Salted lemon dishes brighten up winter months
18:20 JST, January 24, 2022
Lemons typically turn yellow as autumn moves into winter. Here’s hoping that the cheerful-looking fruit with its nutrient-rich peel can get us through another chilly season.
For that, nutritionist Maki Shibata is here to help with some salted lemon recipes.
“Lemons are full of Vitamin C, and the peel has Vitamin E, among other nutrients,” she said. “Salt softens the peel and makes it easier to eat.”
Ingredients (for a 750-milliliter glass jar):
75-100 grams salt
1. Thoroughly wash the lemon and then completely dry it.
2. For slices, cut lemons into 5-millimeter slices. For wedges, slice them vertically in half first and then cut each half into four to five pieces.
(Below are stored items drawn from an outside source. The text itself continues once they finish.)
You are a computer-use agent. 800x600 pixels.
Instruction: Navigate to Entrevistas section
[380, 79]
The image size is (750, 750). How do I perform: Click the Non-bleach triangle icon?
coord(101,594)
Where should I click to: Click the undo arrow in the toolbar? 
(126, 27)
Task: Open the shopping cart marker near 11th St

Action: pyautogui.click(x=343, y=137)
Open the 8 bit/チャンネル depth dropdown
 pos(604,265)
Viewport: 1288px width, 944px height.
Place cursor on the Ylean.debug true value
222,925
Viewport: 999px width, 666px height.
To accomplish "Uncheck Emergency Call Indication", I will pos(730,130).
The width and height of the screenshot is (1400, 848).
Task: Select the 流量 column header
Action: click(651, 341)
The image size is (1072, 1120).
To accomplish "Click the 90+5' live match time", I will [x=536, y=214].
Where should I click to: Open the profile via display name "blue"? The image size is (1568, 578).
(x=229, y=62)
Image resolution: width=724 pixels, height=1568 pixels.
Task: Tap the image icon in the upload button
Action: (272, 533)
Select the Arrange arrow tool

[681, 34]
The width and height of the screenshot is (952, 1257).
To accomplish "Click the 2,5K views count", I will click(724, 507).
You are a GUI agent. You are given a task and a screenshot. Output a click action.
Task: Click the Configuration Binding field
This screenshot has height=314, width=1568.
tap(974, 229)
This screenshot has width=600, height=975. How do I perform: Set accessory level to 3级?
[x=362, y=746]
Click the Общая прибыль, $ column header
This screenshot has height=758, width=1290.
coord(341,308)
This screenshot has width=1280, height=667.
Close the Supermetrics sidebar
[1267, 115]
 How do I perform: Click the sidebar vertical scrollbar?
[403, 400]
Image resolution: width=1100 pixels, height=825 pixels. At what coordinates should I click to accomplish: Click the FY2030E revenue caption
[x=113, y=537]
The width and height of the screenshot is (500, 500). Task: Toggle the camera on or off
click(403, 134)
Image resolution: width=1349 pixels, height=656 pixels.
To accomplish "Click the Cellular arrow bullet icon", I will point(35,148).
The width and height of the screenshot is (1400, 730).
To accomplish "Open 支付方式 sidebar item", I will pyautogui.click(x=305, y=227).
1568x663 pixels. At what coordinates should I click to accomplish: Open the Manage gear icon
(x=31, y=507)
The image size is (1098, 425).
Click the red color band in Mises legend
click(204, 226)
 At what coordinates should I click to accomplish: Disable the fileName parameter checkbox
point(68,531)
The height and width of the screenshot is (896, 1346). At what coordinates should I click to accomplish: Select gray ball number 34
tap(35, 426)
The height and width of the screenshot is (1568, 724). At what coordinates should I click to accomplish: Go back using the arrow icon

3. Thoroughly wash a glass jar with hot water to sanitize it, then dry it out prior to use.
4. Layer the ingredients into the jar. Start with salt, then add lemon and repeat. Put salt on last and then close the lid.
5. Store the jar away from direct sunlight in a cool spot for about a week. Shake the contents of the jar once daily so that the juice emanating from the lemons combines with the rest of the ingredients. Using the bottom of something like a small cocotte to press the lemons inside the jar can help with the pickling process.
Shibata offered a couple of recipes that make good use of pickled lemons. The first one is mackerel in a salted lemon marinade. The salted lemon helps remove the smell of blue-backed fish such as mackerel, and also harmonizes with the fatty mackerel flavor, making for a refreshing dish.
Mackerel in salted lemon marinade
Ingredients (serves 2):
2 salted lemon slices
1 tbsp cooking sake
2 portioned fillets of mackerel, cut into pieces
¼ red bell pepper
1 tbsp potato starch
1 tbsp olive oil
2 tbsp vinegar
1 tsp sugar
1. Place the mackerel and one salted lemon slice in a bowl. Add the cooking sake to the bowl and set it aside for at least 10 minutes.
2. Thinly slice the onion and the red bell pepper.
3. Add the potato starch into the bowl with the mackerel and then mix.
4. Heat up the olive oil in a frying pan and fry the mackerel on medium heat for 2-3 minutes. Lower the heat and fry the other side for another 2-3 minutes.
5. Add the second lemon slice to the bowl. Add the vinegar, sugar, onion and red bell pepper. Mix everything together.
6. Mix the mackerel with the contents in the bowl and serve.
Shibata also showed how to make peperoncino using salted lemon. The refreshing scent of the lemon peel is distinctive in this pasta dish.
Peperoncino with salted lemon
Ingredients (serves 2):
2 salted lemon wedges
200 grams spaghetti
4 asparagus spears
½ bag of shimeji mushrooms
140 grams tuna
2 tbsp olive oil
1 chopped garlic clove
A pinch of sliced red peppers
1. Boil the spaghetti in a large pot of hot water and cook for one minute less than recommended. Set aside 80-100 milliliters of the water from the pot.
2. Heat up the olive oil in a frying pan, add garlic and red peppers and cook over medium heat until fragrant.
3. Slice the asparagus spears diagonally. Add the asparagus and the shimeji mushrooms to the frying pan.
4. Finely chop the lemons. When everything in the frying pan is cooked through, add the lemons. Drain the can of tuna and add the tuna to the frying pan.
5. Add the cooked spaghetti and the pasta water that had been set aside to the pan.
6. Mix everything together and sprinkle with a bit of salt and pepper to taste.
“Salted lemons are like umeboshi pickled plums in that you can use them for years,” Shibata said.
The jar of lemons should be refrigerated. To avoid damaging the lemons, use a sanitized pair of chopsticks or a spoon to lift the lemons out of the jar.
“You can enjoy how the saltiness gradually mellows out,” Shibata said. “I hope many can delight in the various uses of salted lemon.”